Trump attended fundraisers designed to help former rival Chris Christie and the state Republican Party pay down debt they incurred during the governor’s presidential campaign and the party’s legal bills from the George Washington Bridge scandal. Christie, who folded his presidential campaign and endorsed Trump, took a huge risk earlier this year to endorse the billionaire.

The pair attended a $25,000-per-person fundraiser for the state GOP to help it pay off about $500,000 incurred in legal fees, an event that could go a long way toward making that debt disappear. Trump and Christie headlined a separate, $200 per-person fundraiser to pay down Christie’s roughly $250,000 presidential campaign debt.



Trump and the RNC this week signed a joint fundraising agreement that will allow donors to write checks of up to $449,400. The agreement will allow the Trump campaign to raise cash that the national party can spend on both his campaign and other Republican efforts.

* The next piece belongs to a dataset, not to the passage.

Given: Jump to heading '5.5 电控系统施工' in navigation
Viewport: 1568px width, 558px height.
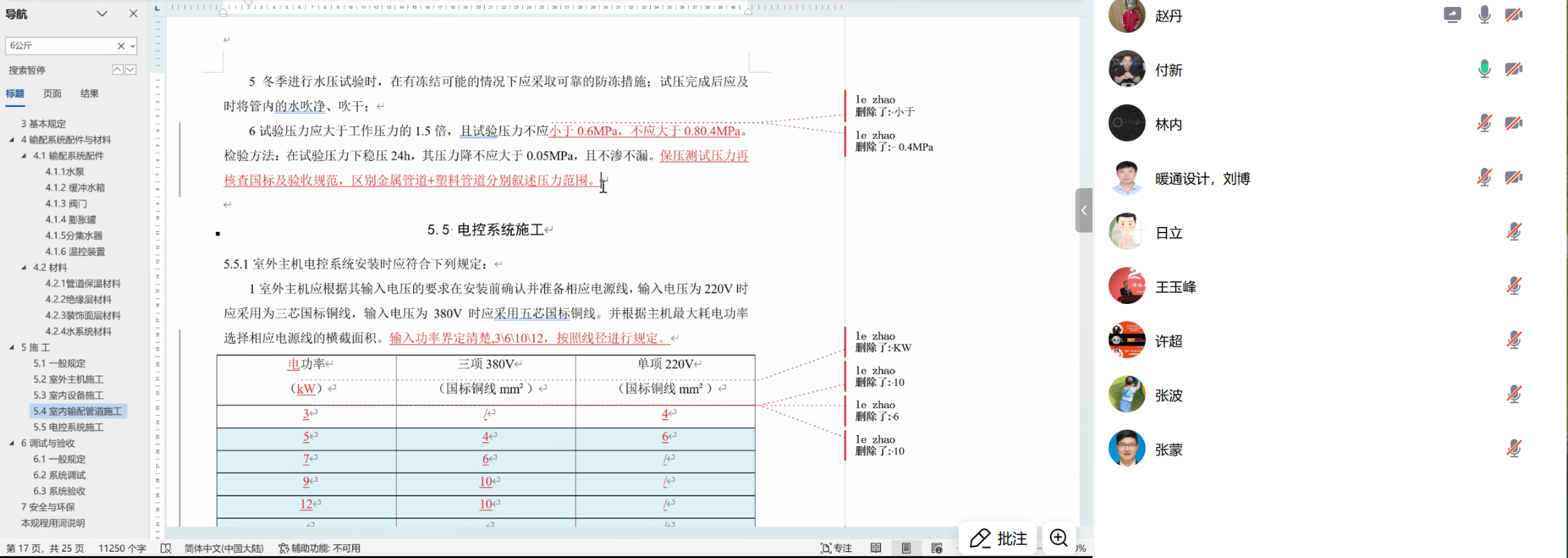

RNC Chairman Reince Priebus said will go toward expanding ground, data and digital operations to elect Republicans “up and down the ballot.”



The early iteration of Trump and a few inexperienced aides running the campaign has morphed into a more professional operation as Trump has brought in seasoned political operatives.

Political veteran Paul Manafort is running the convention operation; RNC Finance Chairman Lew Eisenberg will head up the joint fundraising project. And after suggesting that pollsters are a waste of money, Trump hired pollster Tony Fabrizio, who’s worked for GOP presidential candidates going back decades.



Trump caused much indigestion among Republican leaders in March when he said on MSNBC that women who have abortions should be punished — then changed positions and settled on leaving the law the way it is. Then-rival Ted Cruz groused that Trump clearly hasn’t given “serious thought” to policy.

Trump has sought to refute that impression, giving a foreign policy speech to the National Press Club earlier this month, an address to the National Rifle Association on Friday, an energy speech next week and beyond that, an address on economic policy.



Across the Sunday news shows last weekend, key Republicans described party unity as the education of Donald Trump — stat. Even his chief Senate ally, Sen. Jeff Sessions of Alabama, who sits on the armed services committee, said Trump is “going to need to learn. He’s going to need to understand really completely … how complex this world is.” Also on ABC’s “This Week,” Rep. Tom Cole, R-Okla., called him “a work in progress.” And Ryan has refused so far to endorse Trump.

But Trump is meeting with lawmakers and taking their calls. And his aides, including Manafort, are shuttling between meetings with members of Congress and policy think tanks taking suggestions for policy papers.

For all of this stated open mindedness, though, Trump was quoted by the New York Times last weekend: “Just what I need is more advice. The (Republicans) I beat are still giving me advice.”